Best practices for scheduled downtimes
Monday
Attendance:
- local: Kate (WLCG, chair), Julia (WLCG), Maarten (WLCG, ALICE), Michal (ATLAS), Olga (computing), Marian (network, monitoring), Remy (storage), Nicolo (storage)
- remote: Andrew (NL-T1), Jens (NDGF), Vladimir (LHCb), Darren (NDGF), Elena (CNAF), Christoph (CMS), Dave M (FNAL), Sang Un (KISTI)
Experiments round table:
- ATLAS reports ( raw view) -
- Activities:
- Issues
- ATLAS dashboards showing no data between Wednesday evening and Thursday morning (RQF:1527003)
- The monitoring project on HDFS ran out of quota for the "number of files" (OTG:0054839)
- few not fully filled bins in running jobs plots (RQF:1513867, RQF:1529407)
- The InfluxDB database was not responsive since yesterday night. Database is operational again and the holes recovered.
- atlas-in2p3-cc-frontier degraded (GGUS:145575)
- pilots failing at IN2P3-CC - mistake in HTCondorCE config
- pilots at BNL_PROD_UCORE are failing with "atlas software repository NOT found" (GGUS:145539, GGUS:145529) - few broken WNs
- Transfer timeouts from FZK-LCG2_MCTAPE (GGUS:145564)
- LHCb reports ( raw view) -
- Activity:
- Stripping campaign ongoing, occupying most of T0/1 capacity (no T2s)
- Staging for 2016 is almost finished. Staging for 2017 is ongoing.
- Issues:
Sites / Services round table:
- ASGC: nc
- BNL: nc
- CNAF: NTR
- EGI: nc
- FNAL: DCache upgrades finished for both disk and tape
- IN2P3: IN2P3-CC will be in maintenance on March 17th, a Tuesday. As usual details will be available one week before the event. CEs and SEs are foreseen to be in downtime for the whole day.
- JINR: NTR
- KISTI: NTR
- KIT: NTR
- NDGF: NTR
- NL-T1: NTR
- NRC-KI: nc
- OSG: nc
- PIC: Tomorrow Tue. 18th Feb. we will be doing a re-configuration in PIC's firewall. The intervention should be transparent for the users.
- RAL: nc
- TRIUMF: (Feb17 is a holiday here)
- TRIUMF_SIM had no jobs running for ~ 1day, workernodes (3K cores) located at TRIUMF were inadvertently using legacy configurations for CVMFS cache squid servers.
- Three tape cartridge had media error - all 324 files recovered.
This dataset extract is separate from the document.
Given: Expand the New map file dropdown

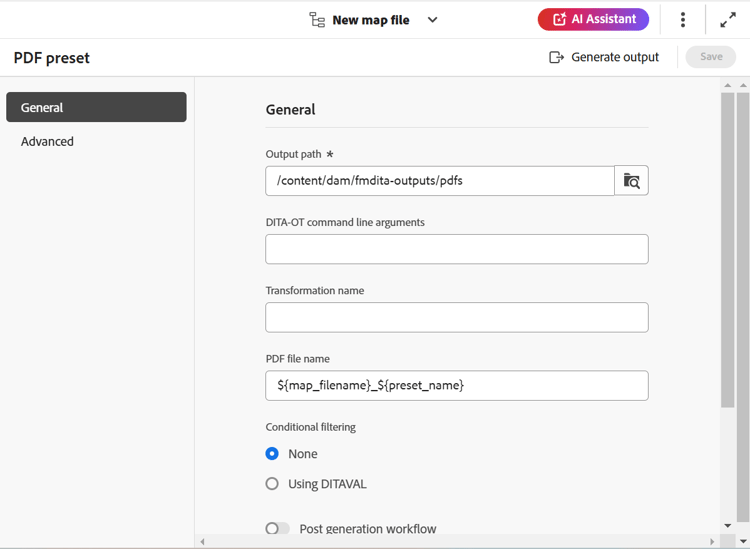Looking at the screenshot, I should pos(432,20).
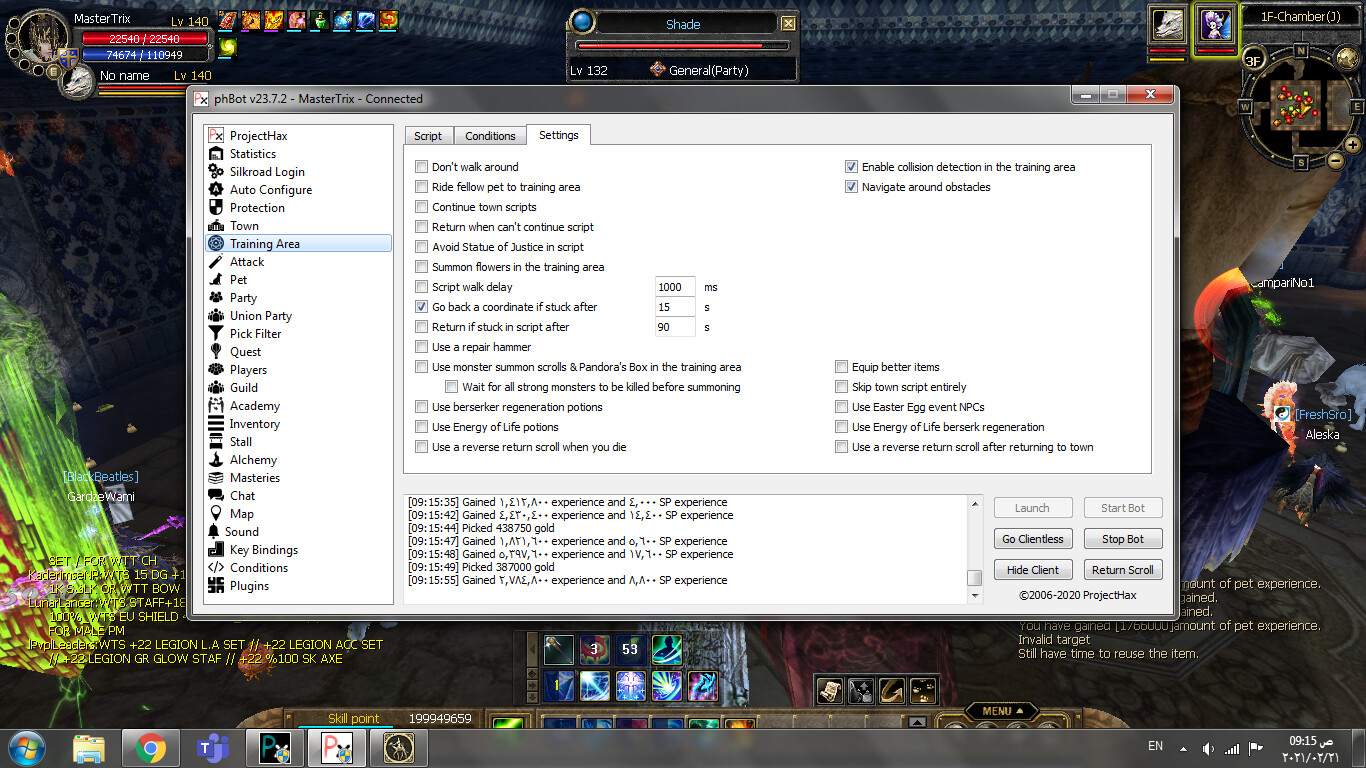The image size is (1366, 768).
Task: Enable the Don't walk around checkbox
Action: 422,167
- CERN computing services: NTR
- CERN storage services: NTR
- CERN databases: NTR
- GGUS: NTR
- Monitoring:
- Final reports for the January availability sent around
- ETF LHCb/ALICE: GGUS:145475 - glite-ce clients broken in latest UMD4; glite-ce and condor clients coexistence appears challenging going forward
- ETF LHCb: change of VOMS role used in testing is planned (to /lhcb/Role=samtest)
- MW Officer: nc
- Networks: EELA-UTFSM and CBFP networking issues were resolved
- Security: nc
AOB: Christoph asked why LHCb is planning the change of the
VOMS role. Marian explained that it will be done not to use the production credential. Maarten will check if such a high effort change is necessary.